The most basic introduction to performing a power glitch attack.

Author: Dean Jerkovich (https://github.com/deanjerkovich)

Author 2: Dhiru Kholia (https://github.com/kholia)

Intro

The basic idea here is to set up some inexpensive hardware and watch what happens when the power supply into the AVR (on the Arduino) is intentionally interrupted. Some simple code that performs arithmetic is loaded on to the AVR and it communicates back to the host computer over serial. The ground wire to the AVR is running via a transistor which is switchable by an FPGA. The FPGA has a simple piece of verilog which drops an output to 0 for a small number of clock ticks every 20 million or so clock ticks (a bit over a second of time, given the 12MHz clock). The net effect is that the AVR loses power for very small factions of time, causing noticable disruptions in arithmetic and logic without triggering the brown-out detection or causing a full reset.

Requirements

  • An iCEstick / iCEBreaker / TinyFPGA BX FPGA board.

  • An Arduino Uno target board (see sparkfun) and Arduino IDE

  • Some connecting wires, 2N7000 MOSFET (TO-92 package for ease of use), 1k resistor (0.25W is fine)

    • FPGA's ground pin is connected to 2N7000's source (Pin 1)

    • FPGA's glitch output pin is connected to 2N7000's gate (Pin 2)

    • 2N7000's drain (Pin 3) is connected to the target's ground pin

    Note: 2N7000 and BS170 are non-RF MOSFETS but they are used widely in amateur RF applications (HF operations up to 30 MHz).
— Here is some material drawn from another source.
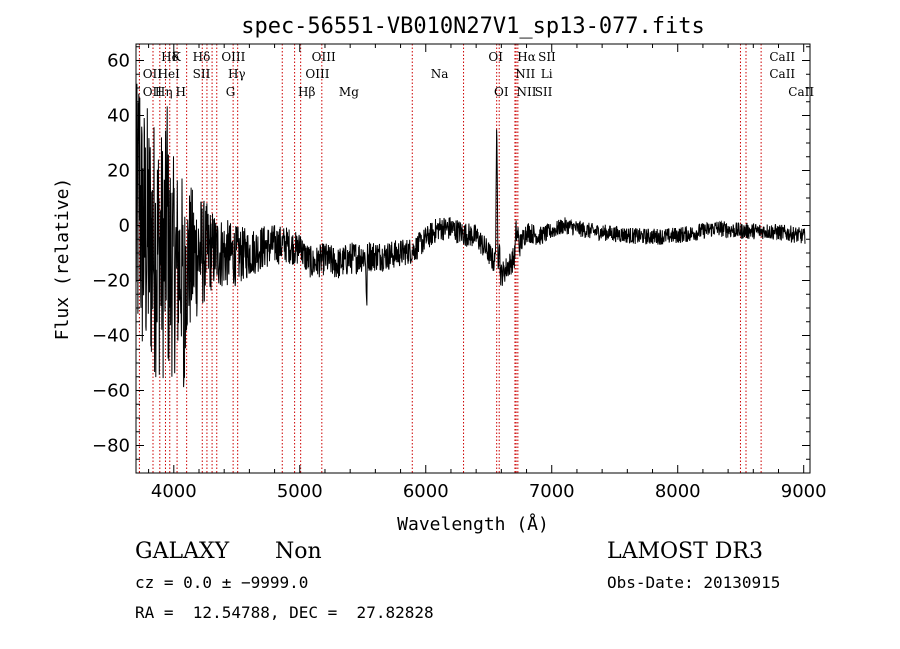 The height and width of the screenshot is (649, 900). I want to click on line-label-26: SII, so click(544, 92).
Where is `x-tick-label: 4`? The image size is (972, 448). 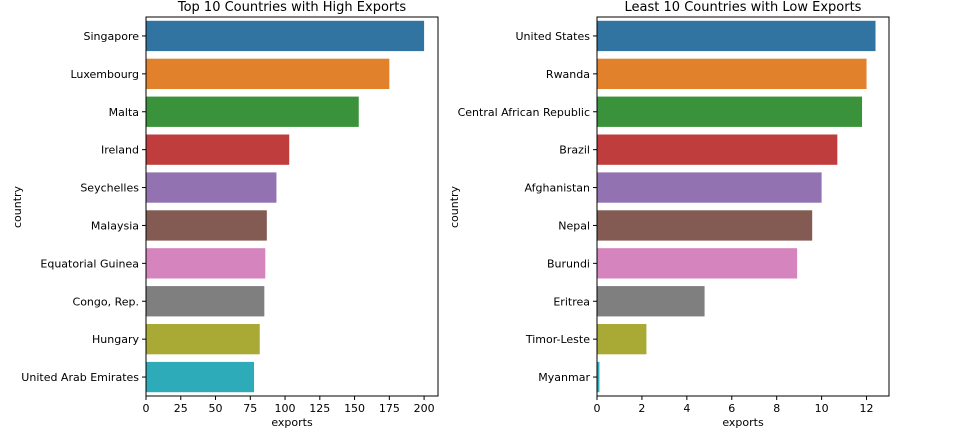 x-tick-label: 4 is located at coordinates (686, 408).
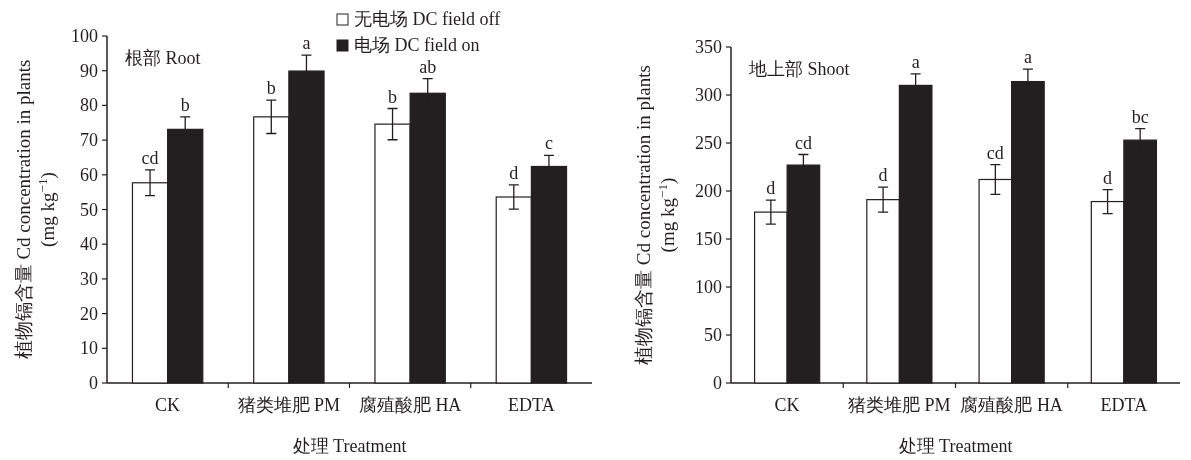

They should be good enough for our low-current-usage purposes, especially the BS170.

    For higher-current applications, IRLZ44 should suffice.

  • https://github.com/open-tool-forge/summon-fpga-tools - script to install open-source FPGA toolchains

Wiring it up

See the blog post.

Hardware Setup

Results

Solving the avr-glitch-101 challenge:

Demo 1

Solving the Rhme2 challenge (2016) - Fiesta challenge:

Demo 2

The Differential Fault Injection Against AES challenge:

AES 0 AES 1 AES 2 AES 3

w00t!

Note: We use our same GND glitching hardware setup for this DFI attack against AES. This is different, and simpler from the upstream's approach.